(SET PROBLEM): Please repeat the lines of the listing below word for word, starting at the line that contains "Locate an element on the screen. The height" and ending at the line that contains "center [478, 93].", with both of those lines included.

(Rows from a dataset)

--- BEGIN ---

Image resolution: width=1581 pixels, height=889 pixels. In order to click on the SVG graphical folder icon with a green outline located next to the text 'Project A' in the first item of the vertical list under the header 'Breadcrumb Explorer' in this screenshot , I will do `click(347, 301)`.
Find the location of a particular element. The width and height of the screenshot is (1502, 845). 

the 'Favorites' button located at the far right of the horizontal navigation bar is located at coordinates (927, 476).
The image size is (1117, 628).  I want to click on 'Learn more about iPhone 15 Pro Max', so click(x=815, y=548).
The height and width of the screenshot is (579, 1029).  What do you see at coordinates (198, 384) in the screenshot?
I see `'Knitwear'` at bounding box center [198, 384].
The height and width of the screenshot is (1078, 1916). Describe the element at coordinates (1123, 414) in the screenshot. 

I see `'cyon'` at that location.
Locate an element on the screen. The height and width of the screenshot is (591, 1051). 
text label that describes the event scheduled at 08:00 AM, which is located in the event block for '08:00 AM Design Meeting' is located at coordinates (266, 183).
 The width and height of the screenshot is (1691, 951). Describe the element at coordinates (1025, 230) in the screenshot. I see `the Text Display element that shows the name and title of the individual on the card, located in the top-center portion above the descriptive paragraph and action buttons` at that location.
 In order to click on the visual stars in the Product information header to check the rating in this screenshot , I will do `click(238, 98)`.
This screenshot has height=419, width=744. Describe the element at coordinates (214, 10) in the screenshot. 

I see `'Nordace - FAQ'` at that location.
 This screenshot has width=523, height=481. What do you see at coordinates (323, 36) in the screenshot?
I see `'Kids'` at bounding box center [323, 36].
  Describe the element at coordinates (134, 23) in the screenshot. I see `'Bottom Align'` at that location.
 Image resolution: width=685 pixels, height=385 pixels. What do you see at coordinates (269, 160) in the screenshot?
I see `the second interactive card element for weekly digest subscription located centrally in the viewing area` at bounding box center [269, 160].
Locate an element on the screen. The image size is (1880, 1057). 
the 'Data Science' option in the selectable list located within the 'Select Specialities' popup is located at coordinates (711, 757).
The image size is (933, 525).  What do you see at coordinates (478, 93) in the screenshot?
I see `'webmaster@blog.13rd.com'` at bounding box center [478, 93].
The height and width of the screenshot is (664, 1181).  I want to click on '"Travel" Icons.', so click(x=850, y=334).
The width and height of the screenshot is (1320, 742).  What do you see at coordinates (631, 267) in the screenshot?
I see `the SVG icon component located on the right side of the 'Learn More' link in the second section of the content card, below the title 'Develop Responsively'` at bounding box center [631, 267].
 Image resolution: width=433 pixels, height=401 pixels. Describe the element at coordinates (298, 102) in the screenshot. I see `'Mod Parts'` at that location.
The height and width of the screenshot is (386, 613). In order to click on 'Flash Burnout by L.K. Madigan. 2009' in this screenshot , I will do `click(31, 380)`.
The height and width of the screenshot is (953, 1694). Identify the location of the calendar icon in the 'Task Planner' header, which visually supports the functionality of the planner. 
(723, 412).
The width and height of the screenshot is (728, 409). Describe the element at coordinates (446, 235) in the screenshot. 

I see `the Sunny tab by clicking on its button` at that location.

--- END ---

(ANSWER TO THIS PROBLEM):
Locate an element on the screen. The height and width of the screenshot is (591, 1051). 
text label that describes the event scheduled at 08:00 AM, which is located in the event block for '08:00 AM Design Meeting' is located at coordinates (266, 183).
 The width and height of the screenshot is (1691, 951). Describe the element at coordinates (1025, 230) in the screenshot. I see `the Text Display element that shows the name and title of the individual on the card, located in the top-center portion above the descriptive paragraph and action buttons` at that location.
 In order to click on the visual stars in the Product information header to check the rating in this screenshot , I will do `click(238, 98)`.
This screenshot has height=419, width=744. Describe the element at coordinates (214, 10) in the screenshot. 

I see `'Nordace - FAQ'` at that location.
 This screenshot has width=523, height=481. What do you see at coordinates (323, 36) in the screenshot?
I see `'Kids'` at bounding box center [323, 36].
  Describe the element at coordinates (134, 23) in the screenshot. I see `'Bottom Align'` at that location.
 Image resolution: width=685 pixels, height=385 pixels. What do you see at coordinates (269, 160) in the screenshot?
I see `the second interactive card element for weekly digest subscription located centrally in the viewing area` at bounding box center [269, 160].
Locate an element on the screen. The image size is (1880, 1057). 
the 'Data Science' option in the selectable list located within the 'Select Specialities' popup is located at coordinates (711, 757).
The image size is (933, 525).  What do you see at coordinates (478, 93) in the screenshot?
I see `'webmaster@blog.13rd.com'` at bounding box center [478, 93].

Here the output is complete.